España reflexionó un poco las palabras de Bélgica; aunque se encargaba de cuidar a su protegido de las diversas naciones que querían hacerse con él, lo cierto era que no le comunicaba de esto al joven castaño, no quería que supiera de sus peleas o los problemas que había con los impuestos, además de que deseaba mantenerlo apartado de los conflictos existentes entre Federico y Fernando, así como de la "partida" del primero. La puerta se abrió de golpe, entrando por ella Romano.
-Tsch… –masculló– ¿Quién diría que el poderoso España estaría en cama por unas cuantas heridas?
-Ohhh, Romano, qué malo eres… –hizo un puchero– Pensé que vendrías a darle ánimos al Jefe.
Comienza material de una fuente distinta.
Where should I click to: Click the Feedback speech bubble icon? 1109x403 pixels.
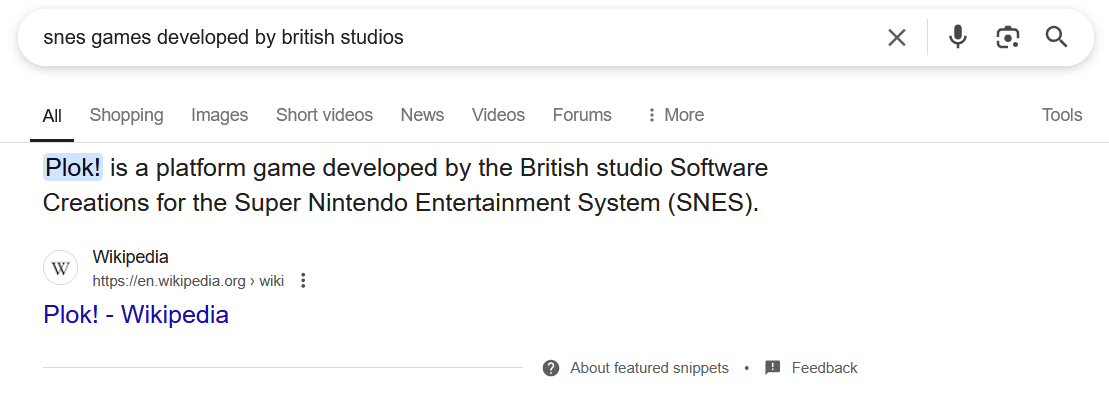pyautogui.click(x=773, y=368)
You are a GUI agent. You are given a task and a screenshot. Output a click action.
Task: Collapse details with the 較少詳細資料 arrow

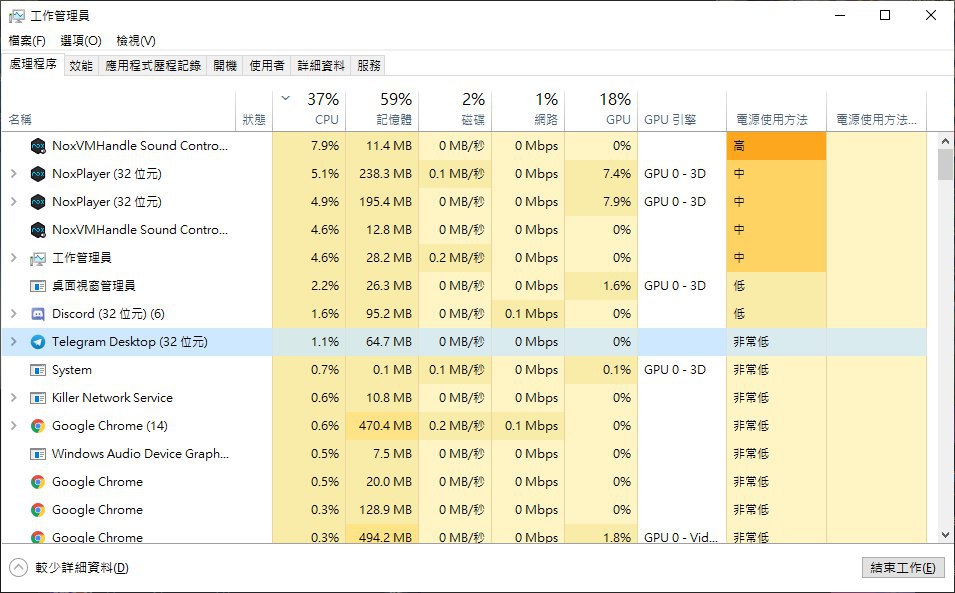coord(18,567)
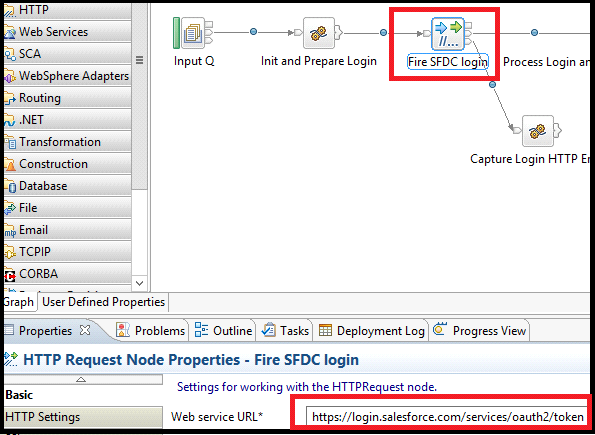
Task: Collapse the properties section list arrow
Action: (x=81, y=380)
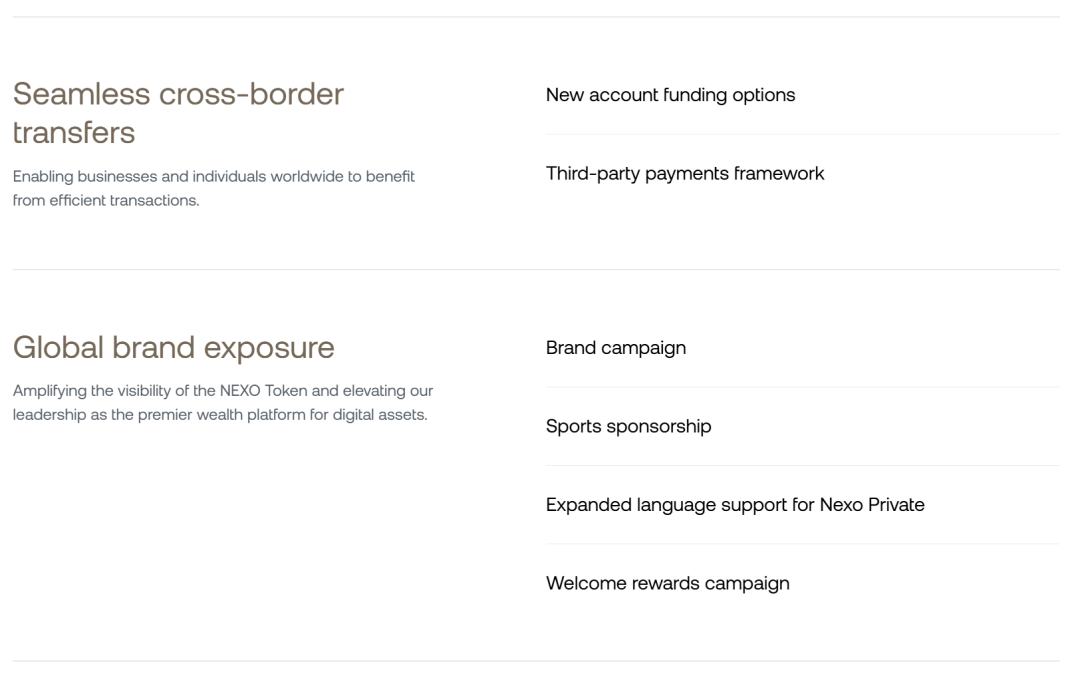Open New account funding options
Image resolution: width=1072 pixels, height=680 pixels.
[x=670, y=95]
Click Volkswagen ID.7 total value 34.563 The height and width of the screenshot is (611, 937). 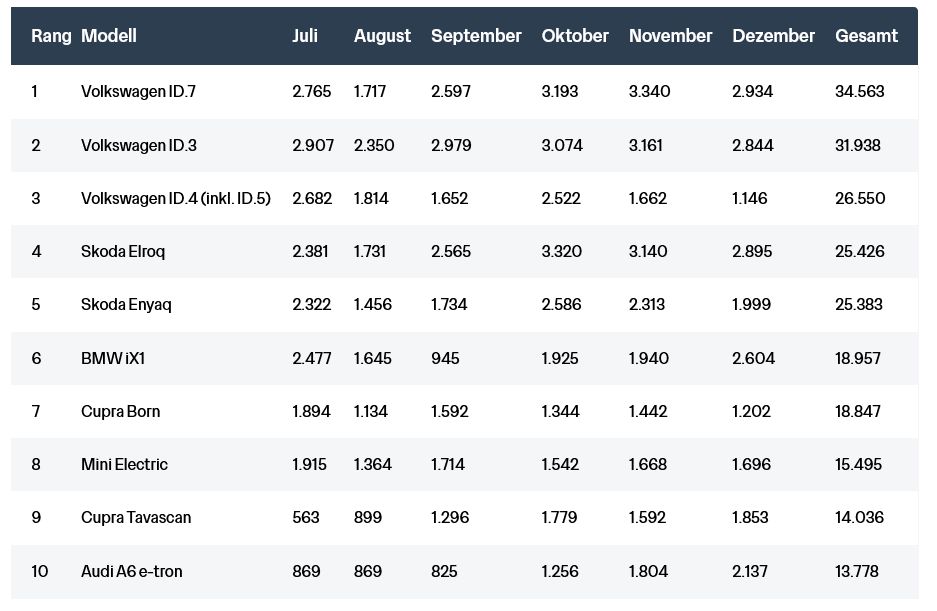[859, 92]
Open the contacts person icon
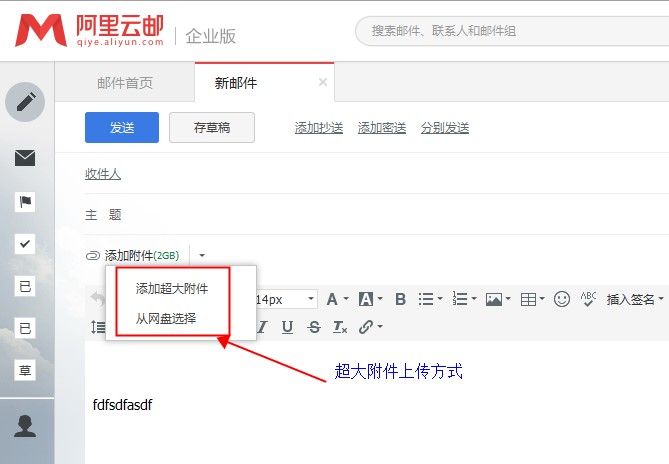Image resolution: width=669 pixels, height=464 pixels. coord(25,425)
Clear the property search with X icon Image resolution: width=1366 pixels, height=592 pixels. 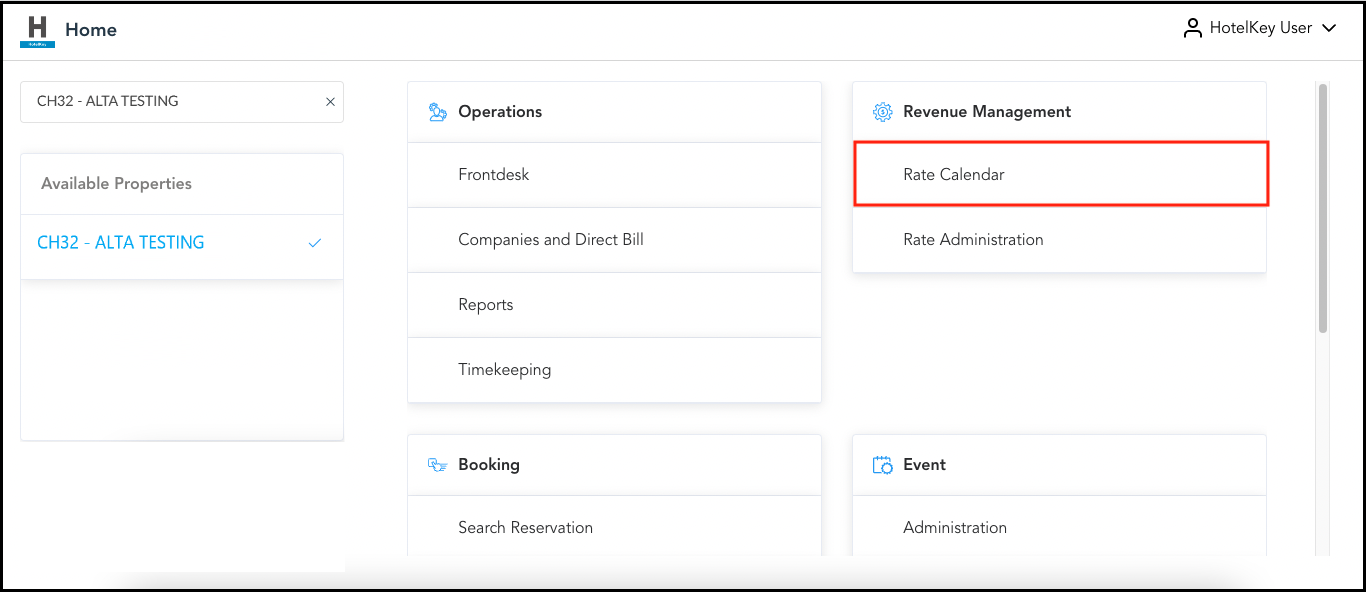(x=330, y=102)
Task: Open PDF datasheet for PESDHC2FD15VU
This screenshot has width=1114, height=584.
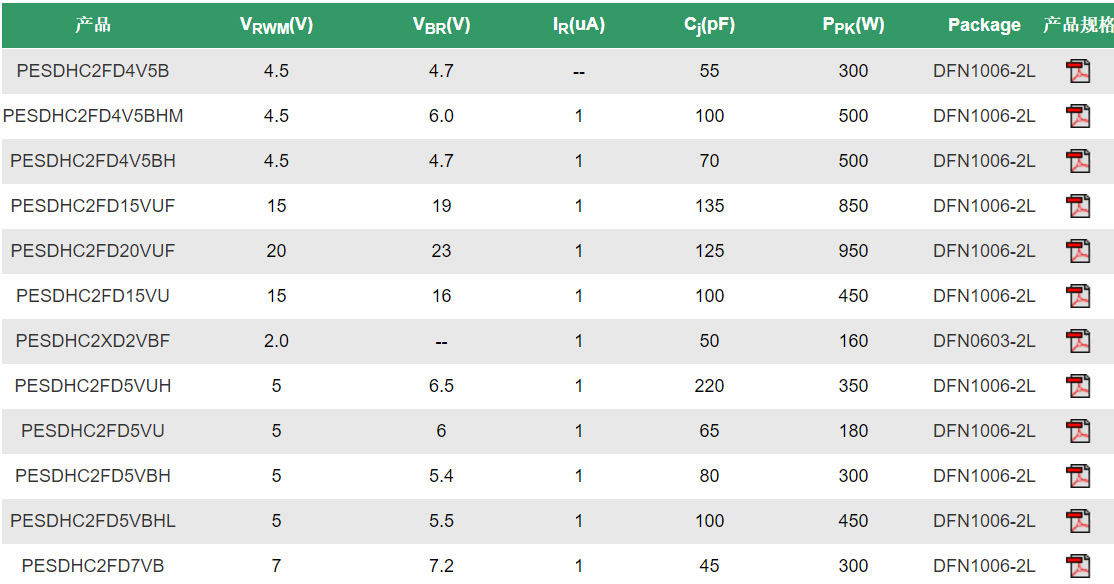Action: [1078, 296]
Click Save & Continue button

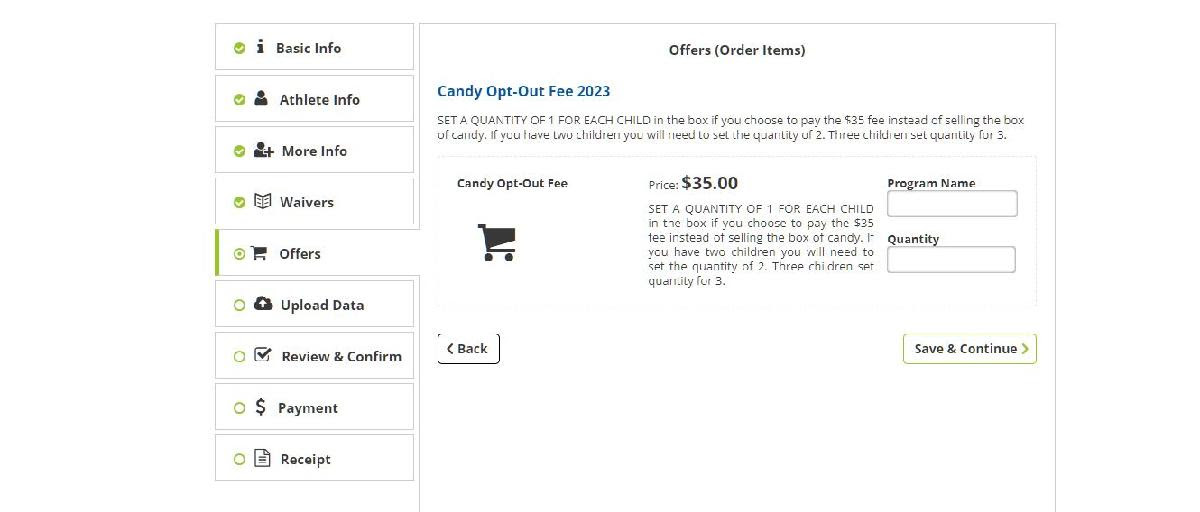[x=969, y=349]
-Como si alguien se preocupara por ti, bastardo… –desvió la mirada.
-¿Ni un poquito? –sonrió, contemplándole con sus ojos verdes.
-¡¿Por qué debería alarmarme por un idiota que me tiene de sirviente todo el día?!
-No es como si hicieras la gran cosa… –le miró con una gota en la cabeza.
-Ya te he dicho que no sé cómo hacerlo…
-Por lo menos podrías aprender español.
-No tengo interés, además… tu idioma es difícil… en fin… –se acercó a él, con una mano en la espalda– La señorita Bélgica me dijo que te diera esto.
Extendió la mano, depositando sobre la suya un tomate rojo, Antonio lo miró confundido.
-¿No Holanda te quitó todos los tomates de Bélgica?
-¡Corté otro del huerto! –se molestó.
-¿Ehhh? ¿No dijiste que te pidió Bélgica que me lo dieras? –le miró inocentemente.
-¡Joder, sólo cómelo! –se sonrojó, saliendo de allí.
Antonio sonrió, esa era la manera en que Lovino diría "Gracias", pero realmente no le molestaba, contempló el fruto en su mano por unos segundos.
-De nada, Roma… –le habló al tomate, recordando el rostro de su protegido.
[EFECTO DE MÁQUINA DE ESCRIBIR]
En el año 1500, Luis XII, Rey de Francia, reclama el derecho al trono del reino de Nápoles; Federico I de Nápoles, el entonces regente, intentó formar un acuerdo con él para evitar pérdidas innecesarias, pero fracasó en el intento, así que acudió a Fernando II de Aragón, rey de España, para que defendiera la ciudad como ya lo había hecho anteriormente, aunque éste estaba molesto por el intento de alianza entre Italia y Francia.
Daría inicio la Segunda guerra de Nápoles, que culminaría tres años después con la captura de Federico y su traslado a Francia como prisionero, así como la victoria española y la anexión de Nápoles al Reino de Aragón.
Pese a ello, las disputas entre Francia y España continuarían durante la primera mitad del siglo XVI.